Options for Thermal Bridging
23 Aug 2021
Architects know that a well-insulated dwelling is key to achieving low emission rates on new build developments. High specification windows and thick quantities of insulation in the walls, floors and roofs means less heat can escape from the building, reducing energy demand and lowering fuel bills.
Taking consideration of heat loss through Thermal Bridging is just as important, but this is often overlooked by designers.
This is where heat from a building escapes through corners and joints; Wherever there’s a break in the insulation layer, you’ll find a thermal bridge.
The majority of smaller housebuilders in the country follow a guidance manual called Accredited Construction Details (ACD). This is a standardised set of best practice building techniques to reduce heat loss through a building’s thermal breaks.
But ACDs were drawn up twenty years ago, and building techniques have moved on.

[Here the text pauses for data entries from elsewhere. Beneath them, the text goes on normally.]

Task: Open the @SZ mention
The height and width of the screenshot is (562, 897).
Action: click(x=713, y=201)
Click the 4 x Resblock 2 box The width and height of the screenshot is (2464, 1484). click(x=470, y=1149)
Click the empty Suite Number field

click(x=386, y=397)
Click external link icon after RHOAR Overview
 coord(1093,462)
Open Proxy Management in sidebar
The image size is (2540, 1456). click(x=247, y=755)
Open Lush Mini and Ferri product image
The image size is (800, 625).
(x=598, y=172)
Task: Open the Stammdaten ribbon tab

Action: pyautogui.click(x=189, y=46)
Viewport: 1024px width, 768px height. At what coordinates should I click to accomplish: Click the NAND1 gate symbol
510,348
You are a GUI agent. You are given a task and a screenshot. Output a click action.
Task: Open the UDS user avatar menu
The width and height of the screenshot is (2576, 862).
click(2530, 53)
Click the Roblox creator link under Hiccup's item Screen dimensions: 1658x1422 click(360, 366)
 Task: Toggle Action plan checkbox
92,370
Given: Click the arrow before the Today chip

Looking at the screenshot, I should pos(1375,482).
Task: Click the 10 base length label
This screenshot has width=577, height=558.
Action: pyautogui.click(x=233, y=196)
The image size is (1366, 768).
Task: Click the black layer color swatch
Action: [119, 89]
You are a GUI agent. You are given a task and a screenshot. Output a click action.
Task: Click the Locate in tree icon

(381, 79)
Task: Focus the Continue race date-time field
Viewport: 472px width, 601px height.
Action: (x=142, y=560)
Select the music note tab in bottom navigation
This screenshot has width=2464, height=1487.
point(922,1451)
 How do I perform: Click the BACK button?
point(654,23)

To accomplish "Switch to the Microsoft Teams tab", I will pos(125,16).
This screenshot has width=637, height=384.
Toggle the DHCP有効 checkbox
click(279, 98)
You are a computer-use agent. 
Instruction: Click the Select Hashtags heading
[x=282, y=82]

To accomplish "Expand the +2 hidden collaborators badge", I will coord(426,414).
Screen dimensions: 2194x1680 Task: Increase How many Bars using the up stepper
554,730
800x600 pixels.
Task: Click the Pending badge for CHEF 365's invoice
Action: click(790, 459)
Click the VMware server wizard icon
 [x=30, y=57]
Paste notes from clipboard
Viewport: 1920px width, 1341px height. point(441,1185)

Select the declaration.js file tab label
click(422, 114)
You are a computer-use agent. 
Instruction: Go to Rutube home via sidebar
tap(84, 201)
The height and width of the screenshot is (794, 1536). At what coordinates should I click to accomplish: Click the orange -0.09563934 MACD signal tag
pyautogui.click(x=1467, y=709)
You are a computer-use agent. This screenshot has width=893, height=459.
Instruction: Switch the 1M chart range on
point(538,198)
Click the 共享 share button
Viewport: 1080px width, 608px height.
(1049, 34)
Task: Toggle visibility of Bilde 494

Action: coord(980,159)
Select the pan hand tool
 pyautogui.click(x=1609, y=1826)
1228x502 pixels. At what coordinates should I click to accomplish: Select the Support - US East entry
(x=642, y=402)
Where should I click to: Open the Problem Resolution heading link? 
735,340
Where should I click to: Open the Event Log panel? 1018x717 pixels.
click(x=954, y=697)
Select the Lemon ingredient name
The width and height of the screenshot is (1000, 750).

When Approved Document Part L changes next year, the option to use ACDs in SAP calculations is being removed. This means that, from next year, designers will need to find alternative ways of limiting heat loss through the thermal bridges in their developments.
So, what are the alternatives?
Option 1 is ignore them, but that’s not going to be viable. A dwelling that needs to comply with the new energy and emission targets won’t get anywhere near compliance if default thermal bridging assumptions are used.
Option 2 is to use Government Approved Details. This is a new online library of junctions which is being created by the Building Research Establishment (BRE). Just like the old ACD library, the junctions are standardised and free for anyone to use. We expect most smaller housebuilders will take this option because it’s free, although the improvements in SAP won’t be anything special.
Option 3 is to use manufacturer supplied data. Many insulation, lintel and balcony providers have produced their own thermal bridging calculations specific to their products. If your company buys products directly from the manufacturer, ask if they have psi-value or thermal bridging calculations available. This approach usually gives a boost to the performance of SAP calculations.
Finally, option 4 is go bespoke. Larger housebuilders already take this approach, and we’re expecting many more construction companies to follow when the targets change. Once a developer has commissioned their own psi-value calculations, the same results can be used on all future construction sites, providing their specification doesn’t change. The initial cost of the calculations makes sense when you can show improvements on hundreds of SAP results for years to come.
Reducing heat loss through Thermal Bridging will be an essential puzzle piece when complying with the Future Homes Standard targets. But it’s not the only puzzle piece, and high efficiency standards will be required across the specification to meet overall compliance.